▶ ABOUT THIS TASK:
Retype the listing below, keeping every line the same.

▶ GIVEN DATA:
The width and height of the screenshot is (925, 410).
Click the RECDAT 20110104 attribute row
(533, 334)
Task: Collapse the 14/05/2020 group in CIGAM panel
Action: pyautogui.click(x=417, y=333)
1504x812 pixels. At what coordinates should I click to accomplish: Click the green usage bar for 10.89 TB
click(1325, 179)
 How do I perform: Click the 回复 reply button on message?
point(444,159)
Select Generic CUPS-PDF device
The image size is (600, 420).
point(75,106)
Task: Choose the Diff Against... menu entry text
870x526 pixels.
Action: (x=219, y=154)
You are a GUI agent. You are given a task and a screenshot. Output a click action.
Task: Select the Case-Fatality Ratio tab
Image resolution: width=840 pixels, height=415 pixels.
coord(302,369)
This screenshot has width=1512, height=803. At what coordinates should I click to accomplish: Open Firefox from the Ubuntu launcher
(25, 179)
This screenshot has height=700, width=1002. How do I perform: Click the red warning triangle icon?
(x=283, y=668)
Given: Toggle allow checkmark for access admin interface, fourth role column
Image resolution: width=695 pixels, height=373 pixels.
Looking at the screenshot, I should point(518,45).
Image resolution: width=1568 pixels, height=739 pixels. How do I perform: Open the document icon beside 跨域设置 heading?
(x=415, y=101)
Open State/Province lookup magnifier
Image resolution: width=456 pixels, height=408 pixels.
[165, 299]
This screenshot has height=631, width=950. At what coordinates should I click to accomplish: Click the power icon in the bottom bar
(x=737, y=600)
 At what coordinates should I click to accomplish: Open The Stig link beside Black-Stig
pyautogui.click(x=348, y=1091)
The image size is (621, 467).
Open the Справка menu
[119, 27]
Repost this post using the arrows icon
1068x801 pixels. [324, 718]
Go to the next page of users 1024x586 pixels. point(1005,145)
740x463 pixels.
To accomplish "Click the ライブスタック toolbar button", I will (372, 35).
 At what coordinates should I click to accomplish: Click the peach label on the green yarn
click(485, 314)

▶ TASK OUTPUT:
The width and height of the screenshot is (925, 410).
Click the RECDAT 20110104 attribute row
(533, 334)
Task: Collapse the 14/05/2020 group in CIGAM panel
Action: pyautogui.click(x=417, y=333)
1504x812 pixels. At what coordinates should I click to accomplish: Click the green usage bar for 10.89 TB
click(1325, 179)
 How do I perform: Click the 回复 reply button on message?
point(444,159)
Select Generic CUPS-PDF device
The image size is (600, 420).
point(75,106)
Task: Choose the Diff Against... menu entry text
870x526 pixels.
Action: (x=219, y=154)
You are a GUI agent. You are given a task and a screenshot. Output a click action.
Task: Select the Case-Fatality Ratio tab
Image resolution: width=840 pixels, height=415 pixels.
coord(302,369)
This screenshot has width=1512, height=803. At what coordinates should I click to accomplish: Open Firefox from the Ubuntu launcher
(25, 179)
This screenshot has height=700, width=1002. How do I perform: Click the red warning triangle icon?
(x=283, y=668)
Given: Toggle allow checkmark for access admin interface, fourth role column
Image resolution: width=695 pixels, height=373 pixels.
Looking at the screenshot, I should point(518,45).
Image resolution: width=1568 pixels, height=739 pixels. How do I perform: Open the document icon beside 跨域设置 heading?
(x=415, y=101)
Open State/Province lookup magnifier
Image resolution: width=456 pixels, height=408 pixels.
[165, 299]
This screenshot has height=631, width=950. At what coordinates should I click to accomplish: Click the power icon in the bottom bar
(x=737, y=600)
 At what coordinates should I click to accomplish: Open The Stig link beside Black-Stig
pyautogui.click(x=348, y=1091)
The image size is (621, 467).
Open the Справка menu
[119, 27]
Repost this post using the arrows icon
1068x801 pixels. [324, 718]
Go to the next page of users 1024x586 pixels. point(1005,145)
740x463 pixels.
To accomplish "Click the ライブスタック toolbar button", I will (372, 35).
 At what coordinates should I click to accomplish: Click the peach label on the green yarn
click(485, 314)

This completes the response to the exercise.